Кудрин с понурым видом побрел к начальнику, ведь докладывать было нечего, и ему от этого стало очень грустно.
— Ну вот мы и дождались, — сказал Стуков, — только что мне позвонил Гейценбоген и сказал, что директор художественного салона, который находится на Сокольнической улице, ему сообщил, что тому приносили для оценки эскиз Венецианова к картине «На пашне. Весна». Он уверен, что это именно то, что мы ищем. Больше Зяма ничего не сказал, да и не надо, теперь мы сами дальнейший алгоритм действий должны выработать.
— А почему тот директор салона сообщил именно Гейценбо-нену, а не кому-то другому? — спросил Женя.
— Так я же тебе уже говорил, — ответил полковник, — что без участия Зямы в этих вопросах ничего не делается в Москве, он для них огромный авторитет как непосредственно в художественном аспекте, так и в уголовном.
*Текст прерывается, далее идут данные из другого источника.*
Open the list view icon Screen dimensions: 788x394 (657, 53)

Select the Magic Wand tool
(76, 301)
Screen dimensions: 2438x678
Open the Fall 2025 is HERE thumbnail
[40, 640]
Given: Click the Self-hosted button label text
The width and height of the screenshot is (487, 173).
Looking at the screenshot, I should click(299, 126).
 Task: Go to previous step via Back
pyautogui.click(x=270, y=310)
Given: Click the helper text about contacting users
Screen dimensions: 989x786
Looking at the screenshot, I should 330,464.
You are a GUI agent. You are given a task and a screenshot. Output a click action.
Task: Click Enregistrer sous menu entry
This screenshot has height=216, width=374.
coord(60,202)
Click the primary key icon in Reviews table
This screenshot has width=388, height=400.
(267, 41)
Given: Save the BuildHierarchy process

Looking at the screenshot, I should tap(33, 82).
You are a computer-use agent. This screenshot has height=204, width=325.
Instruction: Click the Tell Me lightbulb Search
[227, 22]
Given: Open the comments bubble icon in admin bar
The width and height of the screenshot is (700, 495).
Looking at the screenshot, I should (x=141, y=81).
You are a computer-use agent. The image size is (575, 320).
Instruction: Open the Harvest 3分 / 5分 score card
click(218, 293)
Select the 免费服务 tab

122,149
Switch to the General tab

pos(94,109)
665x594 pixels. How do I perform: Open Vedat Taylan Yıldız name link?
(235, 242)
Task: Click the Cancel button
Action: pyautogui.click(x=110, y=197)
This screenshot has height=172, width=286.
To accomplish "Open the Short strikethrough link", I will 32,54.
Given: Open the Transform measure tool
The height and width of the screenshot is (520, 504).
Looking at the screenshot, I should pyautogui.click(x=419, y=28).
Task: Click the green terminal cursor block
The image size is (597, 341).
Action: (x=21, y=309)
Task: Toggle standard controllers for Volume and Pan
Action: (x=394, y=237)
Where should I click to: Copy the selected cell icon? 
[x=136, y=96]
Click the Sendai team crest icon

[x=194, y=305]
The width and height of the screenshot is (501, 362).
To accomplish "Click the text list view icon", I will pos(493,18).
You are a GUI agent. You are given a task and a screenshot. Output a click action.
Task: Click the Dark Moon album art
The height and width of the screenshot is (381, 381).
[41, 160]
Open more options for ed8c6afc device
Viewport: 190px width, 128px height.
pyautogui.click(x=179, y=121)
Пока ты бегал по картотекам, я пообщался с коллегами из БХСС и много чего интересного узнал про художества Гейценбогена.
— Кстати, — пробормотал Женя, — в картотеках я чуть не свихнулся от такого количества интересующих нас татуировок.
— Ну я так и предполагал, — ответил Стуков, — а теперь слушай: первое — соединись прямо сейчас с коллегами из Сокольнического РОВД, сделайте установку на того директора салона, и мигом к нему домой, на работу идти нельзя, можно засветиться; второе — очень аккуратно ему надо объяснить, что от этого зависит и его судьба. Хорошо, если бы у местных работников БХСС на него какой-нибудь материальчик имелся. Третье — поговорите с ним по душам, попробуйте его «расколоть», а вдруг он знает того человека, который принес эскиз. Ведь не пошел же тот человек в большие художественные салоны, например, на Арбат или на Плющиху, а пришел именно на Сокольническую улицу. Значит, он знал, куда идти и к кому обратиться, но, возможно, это лишь мои предположения. И четвертое — смотри не засвети Гейценбогена, а то ему до утра не дожить, он нам еще пригодится. Обо всем докладывай мне лично, я в кабинете буду допоздна и жду твоих звонков.
Уже через час Женя входил в здание Сокольнического РОВД. Пока он ехал, местные оперативные работники выяснили адрес местожительства директора салона. Познакомившись с коллегами, Кудрин в общих чертах ввел их в курс дела; он узнал, что зовут директора салона Норкин Соломон Борисович, известный в криминальном мире как «Купец», и оперативного материала на него достаточно, чтобы отправить в места не столь отдаленные; не получалось пока только одного — поймать с поличным. Да и судимость имелась, он отбывал наказание за кражу личного имущества. Местные оперативные работники хорошо знали его трусливый характер, и если он что-то почувствовал для себя опасное — сдаст всех с потрохами.
С одним из местных оперативных работников Иваном Марковым они пошли к дому, где живет Норкин.
Дверь открыла женщина в розовом халате и была удивлена приходом сотрудников милиции. Они представились, и она пригласила их зайти в комнату. На диване сидел среднего возраста человек с большой лысиной на голове, он привстал и, увидев Маркова, удивленно развел руками.